**Your objective:** Nothing but the lines from the one containing "Task: Add parcel to favorites with star icon" through the end of the data below may appear in the response, each one exact.

[Records from a data source]
----
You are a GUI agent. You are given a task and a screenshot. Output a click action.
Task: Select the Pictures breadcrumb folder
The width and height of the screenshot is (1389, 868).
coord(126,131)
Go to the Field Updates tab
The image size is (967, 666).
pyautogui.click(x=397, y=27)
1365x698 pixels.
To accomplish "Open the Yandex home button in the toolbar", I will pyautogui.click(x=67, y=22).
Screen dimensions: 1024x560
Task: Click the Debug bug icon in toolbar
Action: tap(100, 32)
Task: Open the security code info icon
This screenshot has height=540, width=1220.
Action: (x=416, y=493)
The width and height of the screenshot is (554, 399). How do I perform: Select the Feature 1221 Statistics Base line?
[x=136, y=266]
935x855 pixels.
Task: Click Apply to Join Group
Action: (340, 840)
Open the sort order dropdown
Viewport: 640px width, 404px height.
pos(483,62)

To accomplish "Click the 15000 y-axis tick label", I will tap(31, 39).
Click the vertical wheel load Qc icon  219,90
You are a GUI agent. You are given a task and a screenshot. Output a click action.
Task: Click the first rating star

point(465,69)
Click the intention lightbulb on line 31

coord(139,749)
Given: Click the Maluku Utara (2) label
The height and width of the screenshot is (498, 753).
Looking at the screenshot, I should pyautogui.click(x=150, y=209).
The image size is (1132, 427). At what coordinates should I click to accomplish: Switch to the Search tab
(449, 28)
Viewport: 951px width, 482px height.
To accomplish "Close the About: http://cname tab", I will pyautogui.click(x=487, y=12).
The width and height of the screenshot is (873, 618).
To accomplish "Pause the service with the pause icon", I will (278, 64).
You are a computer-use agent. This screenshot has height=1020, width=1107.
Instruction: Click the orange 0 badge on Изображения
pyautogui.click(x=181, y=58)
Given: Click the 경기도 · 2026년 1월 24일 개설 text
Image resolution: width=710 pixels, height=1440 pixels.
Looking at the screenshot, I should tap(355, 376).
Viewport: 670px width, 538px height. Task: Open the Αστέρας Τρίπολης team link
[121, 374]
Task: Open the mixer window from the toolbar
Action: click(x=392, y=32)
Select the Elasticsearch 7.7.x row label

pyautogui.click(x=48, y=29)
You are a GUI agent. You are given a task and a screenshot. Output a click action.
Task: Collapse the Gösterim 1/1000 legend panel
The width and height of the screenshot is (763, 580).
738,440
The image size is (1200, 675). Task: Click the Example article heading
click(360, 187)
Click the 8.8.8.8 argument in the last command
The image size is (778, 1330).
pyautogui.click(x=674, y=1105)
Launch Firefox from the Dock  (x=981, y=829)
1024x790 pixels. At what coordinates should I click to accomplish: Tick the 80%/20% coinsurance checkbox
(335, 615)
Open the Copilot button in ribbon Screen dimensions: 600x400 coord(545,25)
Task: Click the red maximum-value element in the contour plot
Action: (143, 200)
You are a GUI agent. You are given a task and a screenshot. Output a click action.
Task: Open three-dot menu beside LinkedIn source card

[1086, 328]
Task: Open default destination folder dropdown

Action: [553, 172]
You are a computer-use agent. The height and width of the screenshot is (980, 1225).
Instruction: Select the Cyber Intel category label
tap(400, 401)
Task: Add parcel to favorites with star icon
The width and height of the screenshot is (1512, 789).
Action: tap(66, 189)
----
**Exercise response:**
Task: Add parcel to favorites with star icon
The width and height of the screenshot is (1512, 789).
Action: tap(66, 189)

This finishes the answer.